4.1 User Embedding Use Cases
4.1.1 Gender Clustering
In this sub section, we try to find the relation between the embedding and the user gender. In this case, we sampled 1000 user randomly from the two classes and generate the user embedding using the model training earlier and generate t-sne plots.
4.1.2 Age Clustering
In this sub section, we try to find the relation between the embedding and the user age. In the case of the age attribute based clustering of the user, we divider the user into two groups based on different point of age as the separation point and observe that the distinct clusters are formed at various age separation points. Figure 3 shows the user clusters based on different age threshold point. Equal numbers of users are sample from the two sets and t-sne plot are computed for the various threshold ages. This shows that distinct clusters are observed under various age thresholds (Fig. 2).
4.1.3 Embedding for User Similarity Task
In this sub section, we evaluate the quality of finding users with similar attributes.

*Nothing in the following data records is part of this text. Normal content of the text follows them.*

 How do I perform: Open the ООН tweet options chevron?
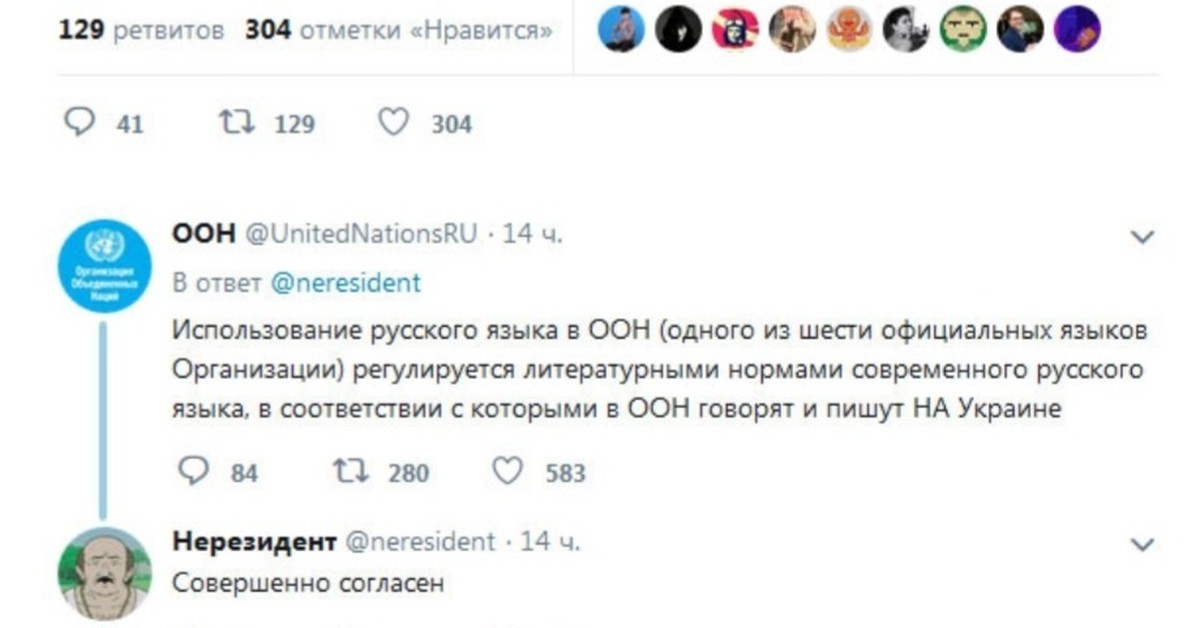click(1141, 238)
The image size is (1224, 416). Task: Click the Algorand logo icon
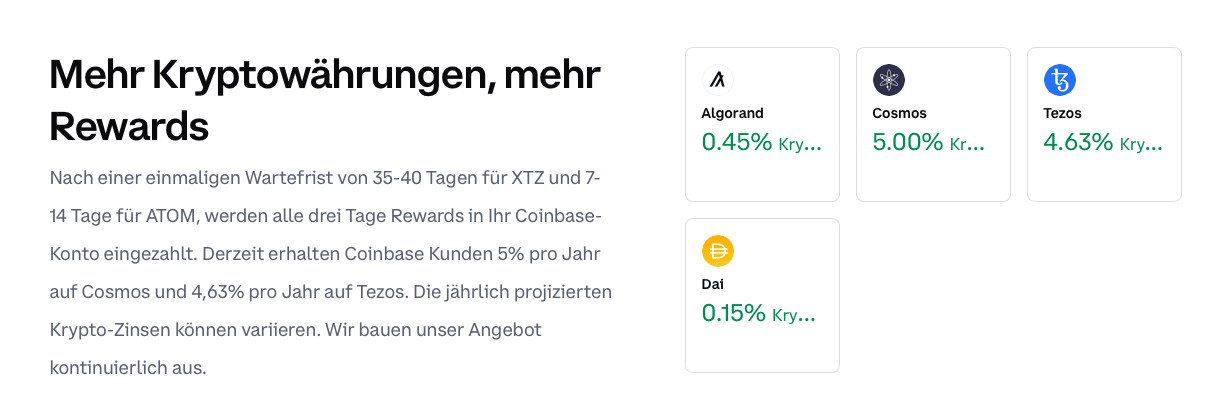(718, 80)
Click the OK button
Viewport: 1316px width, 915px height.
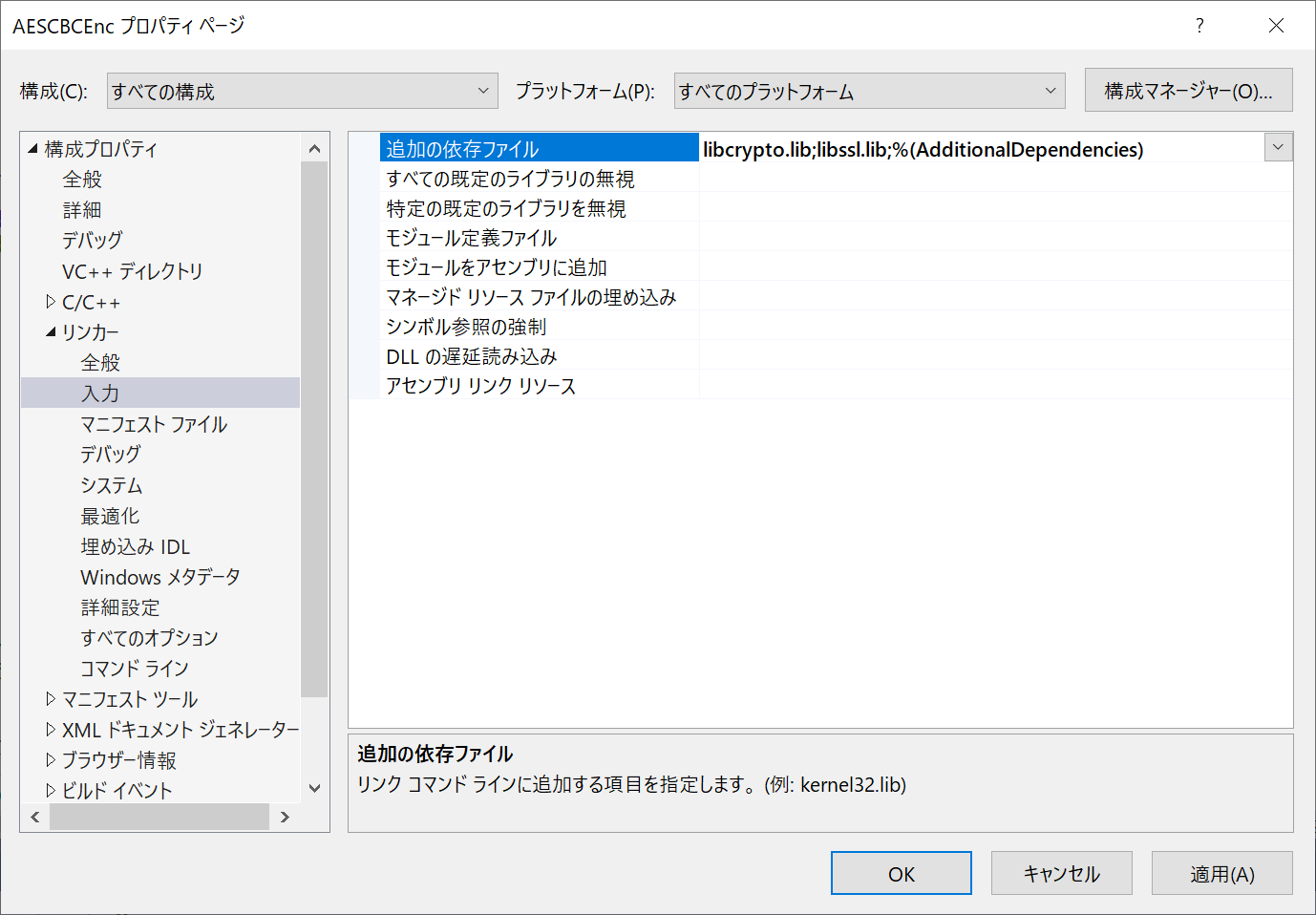point(901,872)
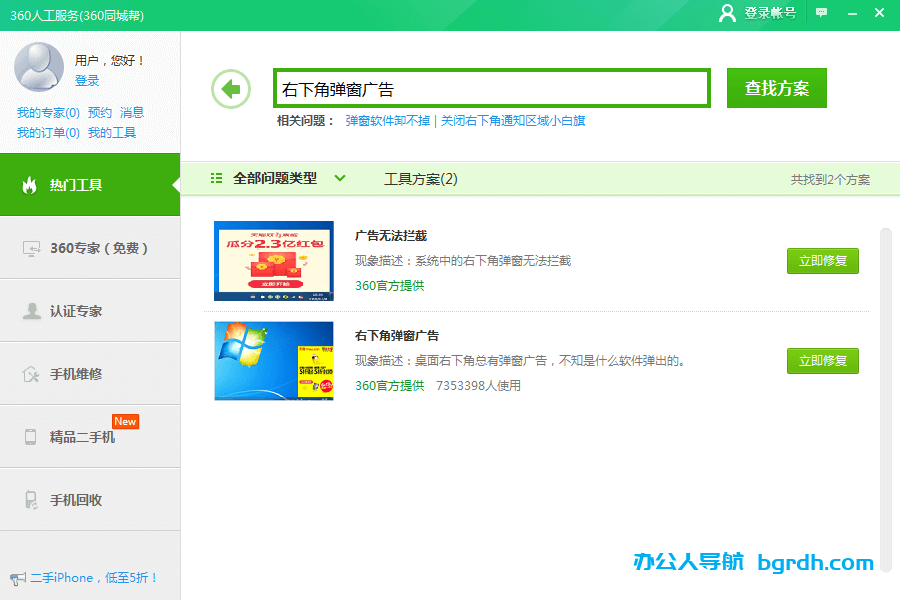Select the 热门工具 flame icon in sidebar
Image resolution: width=900 pixels, height=600 pixels.
pyautogui.click(x=30, y=185)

Figure 4a shows the quality of the user similarity task. In this experiment, we sampled a subset of users from the two age groups. This figure shows the probability of finding a user within the same age group by using the cosine distance between the user embedding lies within the range of 0.6 to 0.8. The app usage behavior of the people in the age group under 35 and over 35 is the least non-distinguishable in the experiment as it can be shown in lowest cosine distance of 0.6 whereas it’s most distinguishable in the age-group under 75 and over 75 as shown by the cosine distance of 0.8. Figure 4b shows the quality of the user similarity task on dividing the user sample into two sets based on the age threshold.
4.1.4 Validation Using Analogy Tasks
In this sub-section, we try to derive relationships based on multiple attributes. For e.g. the deduced semantic relation between an old woman user group and old man user group is similar to the semantic relation between young girl user group and young boy user group. These multi-attribute semantic relations can be evaluated by performing vector operation on the embedding. For example - To compute the semantic relation old_woman - old_man = young_girl - X, we sample 1000 users randomly from the each user group, compute the average of the vectors, perform this process for the old_woman, old_man, young_girl user groups and then search the vector space for the user_group vector closest to X using the cosine distance method and found that the closest vector is equal to the young_boy user group. We performed eight more experiments like this and the results are shown in the Table 2.
4.1.5 User Embedding for Classification Task
In this sub-section, we use the embedding as feature for user attribute prediction and compare its performance with a shallow prediction model with manual feature engineering. The shallow prediction model is based on SVM [9] model with the following parameters: gamma = 1 and C = 0.1. Input data to the embedding based model is the app-based user embedding whereas the shallow network is build using the tf-idf features of the metadata of the app ids used by the user. Table 3. shows that the embedding based binary prediction model achieves accuracy similar to the shallow model without hand engineered features and this method helps to build the solutions faster. Table 4. shows the quality of the age prediction model. The recall of the classes 0 to 17 and over 55 is higher using the embedding approach because of the generalization aspect of embedding.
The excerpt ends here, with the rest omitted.